Many studies examine the relative contribution of plot- or patch-level factors and landscape or regional level factors in influencing bird assemblages in natural areas, in both summer (Trzcinski and others 1999, Burke and Nol 2000, Austen and others 2001, Mörtberg 2001, Clergeau and others 2001) and winter (Jokimäki and Suhonen 1998, Fernández-Juricic 2002). Low regional percent cover of natural vegetation, high percent surrounding urban land use, and high density of housing and roads reduce the breeding of some species (Friesen and others 1995, Jokimäki 1999, Hennings and Edge 2003, Donnelly and Marzluff 2004, Zajc 2005). Some argue that surrounding urban land use makes urban natural areas particularly inhospitable to many bird species, compared with rural, agricultural landscapes (Mancke and Gavin 2000, Environment Canada 2006).
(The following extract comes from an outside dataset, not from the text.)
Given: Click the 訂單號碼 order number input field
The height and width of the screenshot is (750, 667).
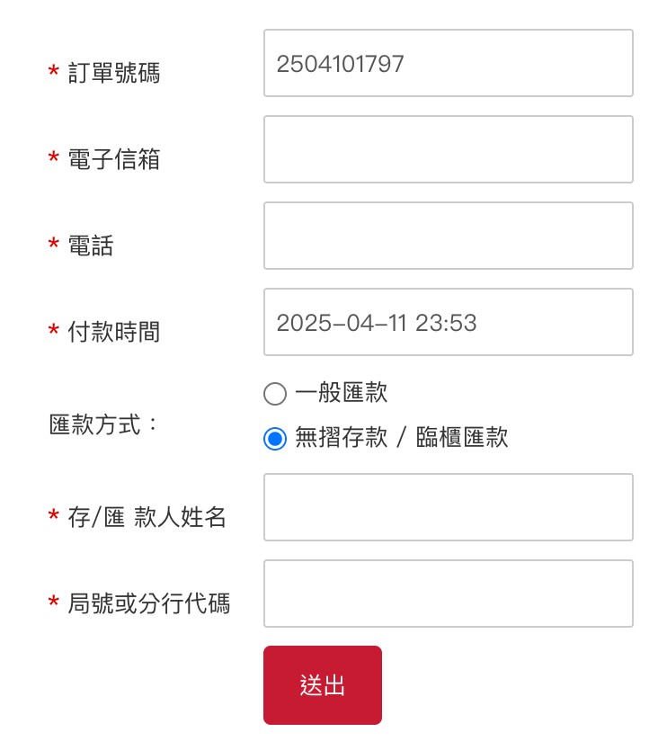Looking at the screenshot, I should pyautogui.click(x=448, y=63).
Zajc (2005) found urban land use more important than size of natural area in influencing bird species, and that a 10% increase in habitat area would increase species richness by ~10%, but a 10% increase in urban land use would decrease species richness by ~20%. Surrounding urban land use has also been shown to reduce winter bird species richness in urban natural areas in this study and others (Tilghman 1987). Other findings based on analysis of reproduction emphasize the paramount importance of size of natural area (e.g., Burke and Nol 2000). This study confirms the importance of patch characteristics, surrounding habitat availability and urbanization for many wintering species, guilds, and assemblage variables.
Evaluation of natural areas for importance to birds usually involves criteria such as great abundance, high species richness, rare species, or species that are indicators of a particular condition (Smith and Theberge 1986, Williams and others 1996, Thompson and others 2001). As forests were prevalent in pre-settlement eastern North America, the woodland condition is also construed as most natural and having high ecological integrity (Bryce and others 2002).
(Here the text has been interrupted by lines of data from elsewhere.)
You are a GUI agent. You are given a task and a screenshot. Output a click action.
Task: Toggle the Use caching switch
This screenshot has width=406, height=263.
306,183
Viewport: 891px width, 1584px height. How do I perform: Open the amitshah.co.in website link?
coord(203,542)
Ordination of sites in this study placed each urban natural area along an urbanization-disturbance gradient and different ecological distances from undisturbed rural forests, providing a way to use winter bird data to assess ecological conditions much as breeding bird data are often used (e.g., Bryce and others 2002). Ecologists often model gradients with the aim of predicting species occurrence from environmental data (e.g., Jokimäki and Suhonen 1998, Fairbanks and others 2001). Such methods have been adapted to assess environmental health and biological integrity (Karr 1993, Woodley and others 1993, Bryce and others 2002). Modelling of gradients using multivariate analysis has been used in conservation evaluation (e.g., Saetersdal and Birks 1993, Taggart 1994, Belbin 1995).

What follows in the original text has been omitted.